Faz parte do caminho humano mergulhar frequentemente na torrente invernal de Eros, o amor na sua forma mais irrefletida e dolorosa que nos precipita em manifestos de loucura, êxtase e de letargia, gerando sentimentos egoístas e de posse, de dependência e discórdia. No entanto, é neste estádio da atração e da união de elementos físicos que o amor se propensia para o mais fundamental ato de criação, a reprodução. Estamos na dimensão física e corpórea da vivência amorosa – No corpo de Eros, amando a beleza física e nos deixando atrair por ela, procriando e identificando-nos com formas de verdade, de bem e de felicidade, igualmente, relativas que, tal como um corpo, envelhecem e morrem, padecendo na sua mutabilidade e contingência irreversíveis.

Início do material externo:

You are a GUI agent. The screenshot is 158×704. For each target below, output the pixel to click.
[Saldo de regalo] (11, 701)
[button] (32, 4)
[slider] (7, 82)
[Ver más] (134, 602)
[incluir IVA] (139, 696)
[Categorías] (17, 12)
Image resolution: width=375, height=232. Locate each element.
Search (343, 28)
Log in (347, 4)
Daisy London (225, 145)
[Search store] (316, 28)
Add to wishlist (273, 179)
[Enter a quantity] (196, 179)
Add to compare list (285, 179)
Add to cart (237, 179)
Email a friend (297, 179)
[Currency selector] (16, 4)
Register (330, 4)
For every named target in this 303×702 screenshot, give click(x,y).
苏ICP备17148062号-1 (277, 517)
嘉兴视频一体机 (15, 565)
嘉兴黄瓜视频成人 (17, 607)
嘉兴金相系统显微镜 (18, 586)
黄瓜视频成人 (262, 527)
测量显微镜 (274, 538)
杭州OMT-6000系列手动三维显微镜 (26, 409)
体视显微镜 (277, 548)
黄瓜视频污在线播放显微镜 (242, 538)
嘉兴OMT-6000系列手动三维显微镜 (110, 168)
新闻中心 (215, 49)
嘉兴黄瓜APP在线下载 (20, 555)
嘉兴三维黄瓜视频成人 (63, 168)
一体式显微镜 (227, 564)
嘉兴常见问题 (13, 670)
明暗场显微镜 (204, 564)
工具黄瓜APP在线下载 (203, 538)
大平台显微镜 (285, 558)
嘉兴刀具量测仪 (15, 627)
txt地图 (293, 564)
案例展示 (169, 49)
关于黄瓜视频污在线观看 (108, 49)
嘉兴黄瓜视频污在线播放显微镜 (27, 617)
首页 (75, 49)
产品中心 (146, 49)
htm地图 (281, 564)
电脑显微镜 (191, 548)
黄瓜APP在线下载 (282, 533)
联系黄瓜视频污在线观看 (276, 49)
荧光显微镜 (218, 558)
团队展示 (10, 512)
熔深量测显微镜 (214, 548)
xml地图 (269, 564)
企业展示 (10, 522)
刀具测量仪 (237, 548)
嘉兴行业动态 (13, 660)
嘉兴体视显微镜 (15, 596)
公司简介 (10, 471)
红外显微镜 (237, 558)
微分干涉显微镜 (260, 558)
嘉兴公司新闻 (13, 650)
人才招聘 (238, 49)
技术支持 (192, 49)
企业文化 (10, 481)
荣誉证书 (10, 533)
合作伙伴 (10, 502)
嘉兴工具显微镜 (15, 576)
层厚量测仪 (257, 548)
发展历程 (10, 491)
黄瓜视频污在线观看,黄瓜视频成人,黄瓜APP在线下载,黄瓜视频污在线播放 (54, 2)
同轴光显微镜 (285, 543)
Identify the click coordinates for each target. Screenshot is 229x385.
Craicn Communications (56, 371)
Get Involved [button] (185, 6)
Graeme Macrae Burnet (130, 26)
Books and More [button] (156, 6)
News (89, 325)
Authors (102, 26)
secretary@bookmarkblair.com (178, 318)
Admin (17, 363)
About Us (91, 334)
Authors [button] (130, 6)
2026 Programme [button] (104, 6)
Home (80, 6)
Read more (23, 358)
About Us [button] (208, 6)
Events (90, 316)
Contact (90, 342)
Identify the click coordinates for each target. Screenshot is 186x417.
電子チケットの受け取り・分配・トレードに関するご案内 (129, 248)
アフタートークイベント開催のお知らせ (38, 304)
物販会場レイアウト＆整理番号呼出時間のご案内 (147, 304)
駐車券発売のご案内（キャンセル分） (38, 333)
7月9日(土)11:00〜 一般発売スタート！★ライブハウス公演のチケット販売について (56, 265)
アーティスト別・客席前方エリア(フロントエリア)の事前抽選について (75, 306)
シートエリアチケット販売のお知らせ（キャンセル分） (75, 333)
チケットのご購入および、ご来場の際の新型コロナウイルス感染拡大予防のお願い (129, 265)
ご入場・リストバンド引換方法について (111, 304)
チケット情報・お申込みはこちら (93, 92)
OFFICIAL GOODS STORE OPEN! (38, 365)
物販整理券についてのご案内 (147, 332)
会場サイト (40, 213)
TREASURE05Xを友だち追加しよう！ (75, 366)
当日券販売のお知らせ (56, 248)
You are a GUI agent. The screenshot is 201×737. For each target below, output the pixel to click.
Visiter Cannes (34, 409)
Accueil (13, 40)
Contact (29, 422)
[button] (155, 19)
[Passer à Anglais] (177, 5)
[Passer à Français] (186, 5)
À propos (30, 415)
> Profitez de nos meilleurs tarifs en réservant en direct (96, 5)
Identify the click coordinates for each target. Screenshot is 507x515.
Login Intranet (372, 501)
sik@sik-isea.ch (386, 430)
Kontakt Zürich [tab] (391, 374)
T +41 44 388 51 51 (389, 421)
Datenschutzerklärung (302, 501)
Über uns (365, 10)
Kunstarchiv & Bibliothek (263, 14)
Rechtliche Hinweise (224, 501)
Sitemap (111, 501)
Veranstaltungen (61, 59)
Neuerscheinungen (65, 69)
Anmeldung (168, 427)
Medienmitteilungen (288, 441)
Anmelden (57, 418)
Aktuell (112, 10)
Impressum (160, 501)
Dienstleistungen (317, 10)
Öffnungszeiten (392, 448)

No seguimento deste percurso, numa trajetória ascensional, reconhecemos uma outra forma de amar, mais exigente, pois é menos atreita às ilusões da matéria: a Philia – Na mente de Eros, numa dimensão inteletiva e que se identifica com os princípios de fraternidade e de lealdade, um amor altruísta que busca o conhecimento e se satisfaz na busca conceptual que conduz às noções puras de beleza, verdade e de Bem, é na sua experiência que nasce a philosofia. No vértice desta subida, - No coração de Eros (no centro, mediando as outras duas formas de amor), num nível dimensional contemplativo, encontramos o amor divino, transcendendo a satisfação pelos sentidos ou pela mente, aberto à experiência imediata e intuitiva, no domínio da percepção estética, encontramos o Ágape, a forma de amor incondicional e totalmente livre, onde Beleza, Verdade e Bem se encontram e se fundem com a mais íntegra essência de nós mesmos.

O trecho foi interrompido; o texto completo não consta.